(Stored records)
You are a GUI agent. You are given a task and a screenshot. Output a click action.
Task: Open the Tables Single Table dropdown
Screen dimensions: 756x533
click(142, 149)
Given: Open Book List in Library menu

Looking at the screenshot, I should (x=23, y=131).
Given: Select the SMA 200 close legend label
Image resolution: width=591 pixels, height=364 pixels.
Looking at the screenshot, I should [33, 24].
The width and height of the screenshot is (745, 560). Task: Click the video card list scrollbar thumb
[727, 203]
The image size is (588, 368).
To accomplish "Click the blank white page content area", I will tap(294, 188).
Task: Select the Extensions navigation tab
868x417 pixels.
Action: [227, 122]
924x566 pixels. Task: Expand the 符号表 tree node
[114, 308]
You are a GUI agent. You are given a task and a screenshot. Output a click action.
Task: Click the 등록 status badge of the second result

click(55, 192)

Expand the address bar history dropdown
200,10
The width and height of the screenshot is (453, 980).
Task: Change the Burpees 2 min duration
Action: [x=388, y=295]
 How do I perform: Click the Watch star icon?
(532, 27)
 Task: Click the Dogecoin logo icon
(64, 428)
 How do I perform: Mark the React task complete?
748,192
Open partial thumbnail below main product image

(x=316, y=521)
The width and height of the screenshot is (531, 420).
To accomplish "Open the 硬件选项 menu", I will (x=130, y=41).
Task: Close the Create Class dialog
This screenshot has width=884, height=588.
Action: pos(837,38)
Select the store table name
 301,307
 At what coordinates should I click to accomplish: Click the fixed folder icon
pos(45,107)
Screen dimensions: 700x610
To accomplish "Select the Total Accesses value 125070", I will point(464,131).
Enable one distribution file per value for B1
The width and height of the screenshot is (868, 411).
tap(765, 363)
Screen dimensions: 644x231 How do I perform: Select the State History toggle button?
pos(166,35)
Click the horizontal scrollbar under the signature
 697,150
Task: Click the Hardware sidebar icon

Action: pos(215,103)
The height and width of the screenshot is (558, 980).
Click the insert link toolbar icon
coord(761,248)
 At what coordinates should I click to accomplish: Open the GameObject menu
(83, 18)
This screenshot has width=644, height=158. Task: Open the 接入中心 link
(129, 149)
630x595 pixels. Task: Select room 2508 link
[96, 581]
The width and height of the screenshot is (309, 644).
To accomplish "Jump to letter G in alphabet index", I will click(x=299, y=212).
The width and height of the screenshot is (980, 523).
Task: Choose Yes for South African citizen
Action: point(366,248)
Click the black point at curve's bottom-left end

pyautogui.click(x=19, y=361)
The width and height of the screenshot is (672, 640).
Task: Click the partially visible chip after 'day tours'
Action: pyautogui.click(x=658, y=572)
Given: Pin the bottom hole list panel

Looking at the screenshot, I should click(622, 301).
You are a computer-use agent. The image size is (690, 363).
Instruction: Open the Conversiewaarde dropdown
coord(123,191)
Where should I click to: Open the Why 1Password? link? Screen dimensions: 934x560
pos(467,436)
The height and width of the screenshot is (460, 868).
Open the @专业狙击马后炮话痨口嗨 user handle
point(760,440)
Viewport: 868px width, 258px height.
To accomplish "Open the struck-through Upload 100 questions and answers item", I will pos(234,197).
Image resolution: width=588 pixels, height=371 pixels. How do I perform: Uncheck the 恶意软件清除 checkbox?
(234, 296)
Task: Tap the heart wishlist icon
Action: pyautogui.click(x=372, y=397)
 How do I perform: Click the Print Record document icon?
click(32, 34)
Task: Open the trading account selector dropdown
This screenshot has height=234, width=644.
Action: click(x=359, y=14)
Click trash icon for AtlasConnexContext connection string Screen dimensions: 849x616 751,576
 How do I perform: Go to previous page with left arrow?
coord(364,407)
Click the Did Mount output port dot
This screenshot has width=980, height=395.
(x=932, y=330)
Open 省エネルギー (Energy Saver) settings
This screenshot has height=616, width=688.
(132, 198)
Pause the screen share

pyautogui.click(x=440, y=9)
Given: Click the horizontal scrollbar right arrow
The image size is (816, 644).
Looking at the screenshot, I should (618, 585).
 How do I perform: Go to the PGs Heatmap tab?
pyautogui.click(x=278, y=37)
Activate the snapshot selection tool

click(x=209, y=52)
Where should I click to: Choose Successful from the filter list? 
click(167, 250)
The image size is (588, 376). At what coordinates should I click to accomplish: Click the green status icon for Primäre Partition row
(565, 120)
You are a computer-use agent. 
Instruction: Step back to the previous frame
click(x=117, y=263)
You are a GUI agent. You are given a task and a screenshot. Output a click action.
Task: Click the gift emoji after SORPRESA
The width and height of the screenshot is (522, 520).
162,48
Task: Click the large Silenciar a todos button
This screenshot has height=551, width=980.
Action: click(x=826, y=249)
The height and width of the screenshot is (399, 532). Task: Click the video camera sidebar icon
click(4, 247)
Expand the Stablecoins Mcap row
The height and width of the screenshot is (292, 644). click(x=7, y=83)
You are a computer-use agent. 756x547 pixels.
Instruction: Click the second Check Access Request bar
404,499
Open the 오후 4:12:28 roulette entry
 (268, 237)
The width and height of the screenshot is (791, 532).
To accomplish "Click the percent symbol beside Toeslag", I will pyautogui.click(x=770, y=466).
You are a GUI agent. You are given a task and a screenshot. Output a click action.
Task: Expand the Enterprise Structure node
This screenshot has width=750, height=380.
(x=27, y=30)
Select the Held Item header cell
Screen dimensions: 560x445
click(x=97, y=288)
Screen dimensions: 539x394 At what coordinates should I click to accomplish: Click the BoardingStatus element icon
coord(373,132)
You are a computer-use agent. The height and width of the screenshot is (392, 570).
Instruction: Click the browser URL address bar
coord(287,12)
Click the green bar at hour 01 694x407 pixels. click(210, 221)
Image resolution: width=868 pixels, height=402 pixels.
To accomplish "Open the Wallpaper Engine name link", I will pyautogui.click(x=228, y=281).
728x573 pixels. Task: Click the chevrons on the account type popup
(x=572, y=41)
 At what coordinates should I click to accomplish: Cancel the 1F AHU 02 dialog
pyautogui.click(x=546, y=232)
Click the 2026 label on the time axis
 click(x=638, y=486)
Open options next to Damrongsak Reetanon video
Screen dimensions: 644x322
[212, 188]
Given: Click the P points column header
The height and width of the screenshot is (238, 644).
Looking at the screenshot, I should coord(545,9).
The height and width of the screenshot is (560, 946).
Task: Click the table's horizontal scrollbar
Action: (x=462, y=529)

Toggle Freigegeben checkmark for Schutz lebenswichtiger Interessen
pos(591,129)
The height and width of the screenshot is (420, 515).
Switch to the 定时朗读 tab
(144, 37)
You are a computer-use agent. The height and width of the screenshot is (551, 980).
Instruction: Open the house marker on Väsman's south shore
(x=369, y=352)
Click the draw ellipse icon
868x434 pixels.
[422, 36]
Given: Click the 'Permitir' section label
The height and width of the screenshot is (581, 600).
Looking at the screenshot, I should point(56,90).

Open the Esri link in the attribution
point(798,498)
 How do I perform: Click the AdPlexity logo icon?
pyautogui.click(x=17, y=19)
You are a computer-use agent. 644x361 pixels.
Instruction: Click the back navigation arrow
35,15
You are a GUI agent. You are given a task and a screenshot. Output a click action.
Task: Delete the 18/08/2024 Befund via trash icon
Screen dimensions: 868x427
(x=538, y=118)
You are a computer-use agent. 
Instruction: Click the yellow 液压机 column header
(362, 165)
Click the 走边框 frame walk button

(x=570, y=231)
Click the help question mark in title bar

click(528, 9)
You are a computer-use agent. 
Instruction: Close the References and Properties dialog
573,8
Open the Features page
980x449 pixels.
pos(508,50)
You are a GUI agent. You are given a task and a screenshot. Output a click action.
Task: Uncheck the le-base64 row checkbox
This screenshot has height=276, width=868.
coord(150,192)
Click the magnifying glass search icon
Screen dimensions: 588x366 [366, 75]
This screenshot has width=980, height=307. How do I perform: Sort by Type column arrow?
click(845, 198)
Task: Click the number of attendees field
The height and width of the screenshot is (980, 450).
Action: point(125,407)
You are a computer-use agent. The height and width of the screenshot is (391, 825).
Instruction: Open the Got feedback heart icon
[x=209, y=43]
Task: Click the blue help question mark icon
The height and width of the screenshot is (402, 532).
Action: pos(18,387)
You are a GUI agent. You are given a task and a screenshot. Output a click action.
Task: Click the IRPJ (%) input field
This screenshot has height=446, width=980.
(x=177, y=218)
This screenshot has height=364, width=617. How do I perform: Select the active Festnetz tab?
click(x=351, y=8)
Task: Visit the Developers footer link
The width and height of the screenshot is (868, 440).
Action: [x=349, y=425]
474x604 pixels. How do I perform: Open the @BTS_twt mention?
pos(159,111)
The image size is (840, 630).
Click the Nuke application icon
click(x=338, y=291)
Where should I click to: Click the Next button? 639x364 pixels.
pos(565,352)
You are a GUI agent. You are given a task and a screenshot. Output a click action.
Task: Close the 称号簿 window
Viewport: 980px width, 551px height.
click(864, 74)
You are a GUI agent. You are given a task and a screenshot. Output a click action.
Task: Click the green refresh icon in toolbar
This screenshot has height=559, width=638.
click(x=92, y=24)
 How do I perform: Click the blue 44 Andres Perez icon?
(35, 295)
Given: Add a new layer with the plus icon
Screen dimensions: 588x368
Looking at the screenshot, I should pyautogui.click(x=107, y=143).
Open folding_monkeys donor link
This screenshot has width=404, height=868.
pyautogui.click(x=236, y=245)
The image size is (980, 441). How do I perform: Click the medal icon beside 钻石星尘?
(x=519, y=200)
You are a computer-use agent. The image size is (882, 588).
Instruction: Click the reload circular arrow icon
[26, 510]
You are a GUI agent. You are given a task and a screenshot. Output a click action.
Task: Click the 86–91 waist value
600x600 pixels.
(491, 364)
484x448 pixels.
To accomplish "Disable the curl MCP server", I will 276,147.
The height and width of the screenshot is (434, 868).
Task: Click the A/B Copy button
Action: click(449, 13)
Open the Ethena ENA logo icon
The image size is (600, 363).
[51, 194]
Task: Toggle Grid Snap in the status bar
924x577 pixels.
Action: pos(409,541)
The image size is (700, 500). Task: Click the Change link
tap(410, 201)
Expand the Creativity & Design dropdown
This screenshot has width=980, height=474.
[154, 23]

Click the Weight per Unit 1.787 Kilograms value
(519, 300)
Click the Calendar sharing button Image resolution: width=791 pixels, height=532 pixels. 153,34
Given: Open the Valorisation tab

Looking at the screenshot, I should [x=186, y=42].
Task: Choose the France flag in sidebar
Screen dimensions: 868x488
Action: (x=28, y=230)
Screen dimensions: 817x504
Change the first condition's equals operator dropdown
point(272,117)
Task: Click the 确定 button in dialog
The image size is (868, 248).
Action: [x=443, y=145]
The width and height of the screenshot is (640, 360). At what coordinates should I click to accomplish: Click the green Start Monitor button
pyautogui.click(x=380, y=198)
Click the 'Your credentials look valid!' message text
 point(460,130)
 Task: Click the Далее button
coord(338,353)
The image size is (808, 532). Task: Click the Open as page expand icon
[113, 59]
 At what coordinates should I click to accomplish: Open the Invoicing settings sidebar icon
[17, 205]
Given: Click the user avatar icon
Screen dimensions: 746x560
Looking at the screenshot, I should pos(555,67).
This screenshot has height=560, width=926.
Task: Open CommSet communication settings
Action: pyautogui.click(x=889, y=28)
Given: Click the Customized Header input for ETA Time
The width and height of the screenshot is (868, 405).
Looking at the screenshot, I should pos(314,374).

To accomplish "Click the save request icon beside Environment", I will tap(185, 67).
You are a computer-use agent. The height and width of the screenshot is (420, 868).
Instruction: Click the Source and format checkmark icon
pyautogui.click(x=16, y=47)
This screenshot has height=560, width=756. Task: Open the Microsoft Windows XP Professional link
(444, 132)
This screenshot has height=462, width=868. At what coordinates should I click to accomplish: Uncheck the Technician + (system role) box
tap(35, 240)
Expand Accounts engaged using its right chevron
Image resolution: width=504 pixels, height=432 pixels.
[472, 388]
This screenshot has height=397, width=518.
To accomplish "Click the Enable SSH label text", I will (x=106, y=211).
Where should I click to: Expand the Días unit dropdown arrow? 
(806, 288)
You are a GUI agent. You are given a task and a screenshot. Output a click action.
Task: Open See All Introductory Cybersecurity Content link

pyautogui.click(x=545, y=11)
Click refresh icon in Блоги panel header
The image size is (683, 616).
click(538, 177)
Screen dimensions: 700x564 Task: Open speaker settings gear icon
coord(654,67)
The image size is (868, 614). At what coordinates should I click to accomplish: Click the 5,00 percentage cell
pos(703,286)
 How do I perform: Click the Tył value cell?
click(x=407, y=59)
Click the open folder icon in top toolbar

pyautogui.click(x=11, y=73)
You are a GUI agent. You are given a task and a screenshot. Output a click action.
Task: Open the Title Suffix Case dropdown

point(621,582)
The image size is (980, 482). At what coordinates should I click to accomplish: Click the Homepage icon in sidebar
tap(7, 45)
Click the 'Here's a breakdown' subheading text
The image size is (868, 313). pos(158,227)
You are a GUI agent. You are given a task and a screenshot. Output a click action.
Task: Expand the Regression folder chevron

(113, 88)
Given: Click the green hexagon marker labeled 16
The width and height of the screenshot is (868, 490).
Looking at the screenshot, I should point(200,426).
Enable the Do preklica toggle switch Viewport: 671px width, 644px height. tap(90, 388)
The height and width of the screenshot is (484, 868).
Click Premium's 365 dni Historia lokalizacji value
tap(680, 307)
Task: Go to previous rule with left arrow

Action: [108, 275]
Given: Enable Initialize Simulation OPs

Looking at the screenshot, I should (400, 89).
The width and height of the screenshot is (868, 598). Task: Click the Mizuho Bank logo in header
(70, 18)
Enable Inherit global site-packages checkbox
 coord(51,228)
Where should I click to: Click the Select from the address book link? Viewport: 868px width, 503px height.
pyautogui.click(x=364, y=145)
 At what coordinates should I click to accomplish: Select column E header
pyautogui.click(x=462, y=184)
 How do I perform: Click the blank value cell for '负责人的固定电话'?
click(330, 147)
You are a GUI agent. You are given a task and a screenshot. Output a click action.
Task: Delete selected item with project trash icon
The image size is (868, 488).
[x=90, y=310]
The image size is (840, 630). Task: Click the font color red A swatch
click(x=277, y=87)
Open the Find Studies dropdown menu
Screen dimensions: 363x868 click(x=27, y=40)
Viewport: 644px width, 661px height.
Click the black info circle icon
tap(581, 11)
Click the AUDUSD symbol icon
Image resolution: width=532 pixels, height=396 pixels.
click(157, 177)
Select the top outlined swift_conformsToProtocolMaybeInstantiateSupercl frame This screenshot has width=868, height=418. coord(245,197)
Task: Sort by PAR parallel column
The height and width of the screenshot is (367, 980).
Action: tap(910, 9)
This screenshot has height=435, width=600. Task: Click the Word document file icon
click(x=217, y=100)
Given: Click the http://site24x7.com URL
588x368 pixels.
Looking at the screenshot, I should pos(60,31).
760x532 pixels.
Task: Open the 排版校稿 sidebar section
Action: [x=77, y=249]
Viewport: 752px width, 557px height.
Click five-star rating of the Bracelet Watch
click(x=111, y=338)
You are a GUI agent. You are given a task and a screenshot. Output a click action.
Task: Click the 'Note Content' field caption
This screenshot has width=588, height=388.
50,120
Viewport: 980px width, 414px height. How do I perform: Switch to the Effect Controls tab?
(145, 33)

■ **WHAT TO DO**: Output the lines above between the one holding "The width and height of the screenshot is (745, 560)." and the one holding "Task: Select the Extensions navigation tab", inclusive, with nothing before or after them.

■ **ANSWER TO THIS TASK**:
The width and height of the screenshot is (745, 560). Task: Click the video card list scrollbar thumb
[727, 203]
The image size is (588, 368).
To accomplish "Click the blank white page content area", I will tap(294, 188).
Task: Select the Extensions navigation tab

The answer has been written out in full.